Program Note


J.S.バッハ クリスマス オラトリオ BWV248


 キリスト教では、12月25日から翌年1月6日の顕現日までを降誕節と呼びます。クリスマス・オラトリオは、1734年末からの降誕節の礼拝のためにバッハが作曲したカンタータの総称です。今日はその後半、第Ⅳ部、第Ⅴ部、第Ⅵ部をお聴きいただきます。
【第Ⅳ部】
 37番の歌詞にあるように、幼子は生後8日目にイエスと名付けられました。このことから12月25日から数えて8日目、つまり1月1日は主の命名日とも呼ばれています。この第Ⅳ部は、1735年1月1日の礼拝のために作曲され、各所にイエスの名が歌われます。

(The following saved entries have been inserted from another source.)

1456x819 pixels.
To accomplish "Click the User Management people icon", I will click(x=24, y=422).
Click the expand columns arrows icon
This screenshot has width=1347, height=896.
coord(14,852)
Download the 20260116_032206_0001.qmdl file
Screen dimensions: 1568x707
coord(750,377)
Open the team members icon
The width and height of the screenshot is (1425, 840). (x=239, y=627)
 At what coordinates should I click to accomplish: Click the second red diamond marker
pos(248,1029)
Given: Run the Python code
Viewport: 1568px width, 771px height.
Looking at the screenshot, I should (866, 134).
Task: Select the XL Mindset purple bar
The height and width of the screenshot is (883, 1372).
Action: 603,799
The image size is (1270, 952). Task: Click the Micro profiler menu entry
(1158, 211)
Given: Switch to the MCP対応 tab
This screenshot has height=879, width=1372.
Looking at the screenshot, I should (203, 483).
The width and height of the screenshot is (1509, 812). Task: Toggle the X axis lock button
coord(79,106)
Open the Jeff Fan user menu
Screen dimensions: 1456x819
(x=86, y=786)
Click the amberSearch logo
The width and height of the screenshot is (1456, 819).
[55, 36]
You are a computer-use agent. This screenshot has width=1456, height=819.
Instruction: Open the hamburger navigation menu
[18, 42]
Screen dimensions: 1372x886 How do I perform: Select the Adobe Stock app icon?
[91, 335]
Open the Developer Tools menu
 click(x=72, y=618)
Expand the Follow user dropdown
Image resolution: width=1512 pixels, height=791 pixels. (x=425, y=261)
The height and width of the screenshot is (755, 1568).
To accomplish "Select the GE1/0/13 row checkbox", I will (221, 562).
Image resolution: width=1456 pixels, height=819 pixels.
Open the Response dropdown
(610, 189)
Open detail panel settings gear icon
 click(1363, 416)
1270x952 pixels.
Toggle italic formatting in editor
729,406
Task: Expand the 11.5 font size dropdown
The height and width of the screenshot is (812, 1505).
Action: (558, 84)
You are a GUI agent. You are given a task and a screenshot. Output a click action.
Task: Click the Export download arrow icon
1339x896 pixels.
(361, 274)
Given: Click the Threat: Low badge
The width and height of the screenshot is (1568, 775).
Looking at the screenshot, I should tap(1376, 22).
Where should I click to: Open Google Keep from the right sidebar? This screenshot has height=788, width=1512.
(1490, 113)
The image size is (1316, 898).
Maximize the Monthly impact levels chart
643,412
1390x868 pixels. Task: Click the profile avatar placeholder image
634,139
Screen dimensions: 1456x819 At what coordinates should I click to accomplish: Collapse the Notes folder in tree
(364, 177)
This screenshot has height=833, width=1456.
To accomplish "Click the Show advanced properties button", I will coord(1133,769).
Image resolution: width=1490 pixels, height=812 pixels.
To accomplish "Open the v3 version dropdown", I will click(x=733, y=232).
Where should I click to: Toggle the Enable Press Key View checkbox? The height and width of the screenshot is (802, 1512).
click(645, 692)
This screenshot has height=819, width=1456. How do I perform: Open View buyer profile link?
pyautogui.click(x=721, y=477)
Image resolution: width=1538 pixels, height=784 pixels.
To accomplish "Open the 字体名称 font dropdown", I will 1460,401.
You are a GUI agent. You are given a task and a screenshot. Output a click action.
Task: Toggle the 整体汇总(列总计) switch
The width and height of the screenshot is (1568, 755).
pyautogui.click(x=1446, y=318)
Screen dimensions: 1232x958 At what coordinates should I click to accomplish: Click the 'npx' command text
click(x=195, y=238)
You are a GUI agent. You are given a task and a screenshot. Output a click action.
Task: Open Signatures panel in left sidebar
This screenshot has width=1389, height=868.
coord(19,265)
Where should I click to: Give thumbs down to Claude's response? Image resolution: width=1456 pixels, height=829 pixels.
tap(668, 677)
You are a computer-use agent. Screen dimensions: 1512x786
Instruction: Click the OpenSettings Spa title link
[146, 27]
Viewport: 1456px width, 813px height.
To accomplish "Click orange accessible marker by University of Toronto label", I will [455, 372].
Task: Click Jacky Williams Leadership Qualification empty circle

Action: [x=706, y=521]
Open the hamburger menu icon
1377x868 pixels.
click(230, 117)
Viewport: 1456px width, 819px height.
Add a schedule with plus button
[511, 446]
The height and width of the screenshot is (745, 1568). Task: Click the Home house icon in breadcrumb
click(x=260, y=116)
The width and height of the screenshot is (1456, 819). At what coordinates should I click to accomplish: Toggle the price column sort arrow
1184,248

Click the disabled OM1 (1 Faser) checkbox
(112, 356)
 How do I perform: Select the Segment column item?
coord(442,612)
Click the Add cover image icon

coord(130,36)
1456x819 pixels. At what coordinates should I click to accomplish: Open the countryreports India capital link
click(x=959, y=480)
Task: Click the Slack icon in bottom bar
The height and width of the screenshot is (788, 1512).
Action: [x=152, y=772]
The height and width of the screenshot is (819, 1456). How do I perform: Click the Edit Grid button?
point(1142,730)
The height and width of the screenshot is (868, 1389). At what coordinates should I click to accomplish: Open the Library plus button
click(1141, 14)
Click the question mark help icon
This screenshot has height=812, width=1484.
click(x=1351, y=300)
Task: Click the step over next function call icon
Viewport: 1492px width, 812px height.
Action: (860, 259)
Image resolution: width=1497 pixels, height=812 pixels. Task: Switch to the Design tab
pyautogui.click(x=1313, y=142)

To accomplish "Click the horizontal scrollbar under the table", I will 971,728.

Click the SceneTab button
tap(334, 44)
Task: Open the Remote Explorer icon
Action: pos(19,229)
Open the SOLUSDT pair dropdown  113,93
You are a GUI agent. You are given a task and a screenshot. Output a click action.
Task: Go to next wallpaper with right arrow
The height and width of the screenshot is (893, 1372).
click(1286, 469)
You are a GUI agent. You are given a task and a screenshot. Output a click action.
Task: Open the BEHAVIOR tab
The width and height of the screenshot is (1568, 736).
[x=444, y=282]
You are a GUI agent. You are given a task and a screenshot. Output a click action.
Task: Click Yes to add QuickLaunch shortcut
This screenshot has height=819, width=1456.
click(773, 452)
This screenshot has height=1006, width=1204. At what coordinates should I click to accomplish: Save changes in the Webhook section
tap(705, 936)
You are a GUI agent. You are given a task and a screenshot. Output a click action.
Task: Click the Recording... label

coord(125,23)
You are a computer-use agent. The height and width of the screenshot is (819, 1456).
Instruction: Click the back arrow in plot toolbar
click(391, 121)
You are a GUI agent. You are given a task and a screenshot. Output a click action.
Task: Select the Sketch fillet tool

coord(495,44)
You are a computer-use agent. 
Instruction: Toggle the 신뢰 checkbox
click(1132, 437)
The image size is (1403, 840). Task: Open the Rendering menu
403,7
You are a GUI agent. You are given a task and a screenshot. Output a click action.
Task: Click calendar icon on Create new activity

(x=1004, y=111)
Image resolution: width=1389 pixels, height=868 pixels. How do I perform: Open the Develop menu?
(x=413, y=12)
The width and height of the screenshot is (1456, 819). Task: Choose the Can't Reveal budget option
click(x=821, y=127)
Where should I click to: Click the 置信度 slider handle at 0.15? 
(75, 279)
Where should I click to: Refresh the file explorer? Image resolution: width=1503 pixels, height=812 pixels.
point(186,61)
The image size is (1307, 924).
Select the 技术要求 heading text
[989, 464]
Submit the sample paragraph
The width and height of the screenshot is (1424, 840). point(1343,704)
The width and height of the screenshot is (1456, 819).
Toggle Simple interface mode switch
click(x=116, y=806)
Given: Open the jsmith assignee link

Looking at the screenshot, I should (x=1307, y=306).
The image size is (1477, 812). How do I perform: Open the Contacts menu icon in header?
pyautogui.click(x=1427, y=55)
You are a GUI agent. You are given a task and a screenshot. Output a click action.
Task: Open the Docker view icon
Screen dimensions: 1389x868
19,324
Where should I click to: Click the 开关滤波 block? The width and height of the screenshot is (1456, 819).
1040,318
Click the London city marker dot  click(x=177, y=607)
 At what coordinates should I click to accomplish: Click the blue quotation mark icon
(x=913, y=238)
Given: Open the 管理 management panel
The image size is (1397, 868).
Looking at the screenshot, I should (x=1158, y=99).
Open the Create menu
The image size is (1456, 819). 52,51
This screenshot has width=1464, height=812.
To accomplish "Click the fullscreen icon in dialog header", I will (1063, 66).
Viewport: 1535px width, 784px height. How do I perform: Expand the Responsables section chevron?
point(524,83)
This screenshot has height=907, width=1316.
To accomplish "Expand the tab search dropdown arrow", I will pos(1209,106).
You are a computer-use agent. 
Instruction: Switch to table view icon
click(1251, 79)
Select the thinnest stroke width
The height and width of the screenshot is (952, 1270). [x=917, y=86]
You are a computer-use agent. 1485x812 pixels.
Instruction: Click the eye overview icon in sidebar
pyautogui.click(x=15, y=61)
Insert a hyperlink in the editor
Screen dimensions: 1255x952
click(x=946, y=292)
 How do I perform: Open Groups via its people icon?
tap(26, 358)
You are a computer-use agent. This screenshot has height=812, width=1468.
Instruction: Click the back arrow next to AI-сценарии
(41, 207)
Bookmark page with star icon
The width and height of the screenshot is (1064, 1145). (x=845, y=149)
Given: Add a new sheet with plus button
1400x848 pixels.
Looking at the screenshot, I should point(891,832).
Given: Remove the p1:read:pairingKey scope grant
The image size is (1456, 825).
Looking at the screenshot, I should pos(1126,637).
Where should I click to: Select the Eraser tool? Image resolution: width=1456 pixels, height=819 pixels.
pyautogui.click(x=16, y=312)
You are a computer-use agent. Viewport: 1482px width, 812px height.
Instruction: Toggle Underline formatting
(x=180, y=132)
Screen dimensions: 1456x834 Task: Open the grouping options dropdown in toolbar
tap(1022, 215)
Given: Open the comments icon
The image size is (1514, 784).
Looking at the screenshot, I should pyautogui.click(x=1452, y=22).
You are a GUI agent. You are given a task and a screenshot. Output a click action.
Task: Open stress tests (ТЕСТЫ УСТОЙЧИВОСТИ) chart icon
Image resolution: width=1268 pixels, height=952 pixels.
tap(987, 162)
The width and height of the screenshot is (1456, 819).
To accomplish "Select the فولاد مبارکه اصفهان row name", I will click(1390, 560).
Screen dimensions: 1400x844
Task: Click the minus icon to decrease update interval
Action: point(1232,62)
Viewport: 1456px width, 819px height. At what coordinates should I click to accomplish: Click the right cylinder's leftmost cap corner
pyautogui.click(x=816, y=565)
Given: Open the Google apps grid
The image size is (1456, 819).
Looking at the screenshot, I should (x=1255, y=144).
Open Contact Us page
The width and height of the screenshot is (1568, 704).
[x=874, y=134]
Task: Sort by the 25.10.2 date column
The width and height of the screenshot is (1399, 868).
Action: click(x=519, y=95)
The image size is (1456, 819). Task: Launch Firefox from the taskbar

 39番のアリアにはソリスト/オーボエ/こだまの掛け合いがあります。ソリストの「私は(死を)喜んで受け容れてよいのですね?『然り』、救い主であるあなた(=イエス)自ら『然り』と言ってください。」との問いかけに、まだ生後8日のイエスが(こだまとして)”ja”と答えます。クリスマス・オラトリオの中でこの曲でだけ、イエスの声を聞くことができるのです。
【第Ⅴ部】
 星の光を見てやって来た、東方の占星術の学者たちが登場します。46番のコラールでは「あなた(=イエス)の・・・光を、私たちが永遠に見つめることができますように!」と唱い、53番のコラールでは「(私の心の部屋は)あなたの恵みの光がそこにわずかに差し込むやいなや、太陽で満たされた」と唱います。
【第Ⅵ部】
 この曲は顕現日である1735年1月6日の礼拝で演奏されました。58番で、占星術の学者たちはイエスにひれ伏し、黄金、乳香、没薬を献げるのですが、その直後、59番のコラールは「私はあなたが眠る飼い葉桶の傍らに立っています。・・・あなたが私に与えて下さったもの、・・・私の精神、思い、心、魂、勇気の全てを受け取ってください」と唱います。
 イエスの存在を恐れたヘロデ王は、学者たちに、イエスを見つけたら居場所を教えるよう求めますが、学者たちは夢のお告げに従いエルサレムには戻りませんでした。終曲64番のコラールでは、神の力に私たちが守られていることの感謝が唱われます。トランペットも加わり輝かしく響き渡りますが、そのメロディーはマタイ受難曲で何度も唱われる、ハスラーの受難のコラールです。イエスが、自らの受難によって人々を救うために生まれてきたことを、バッハは音楽で表わしたのです。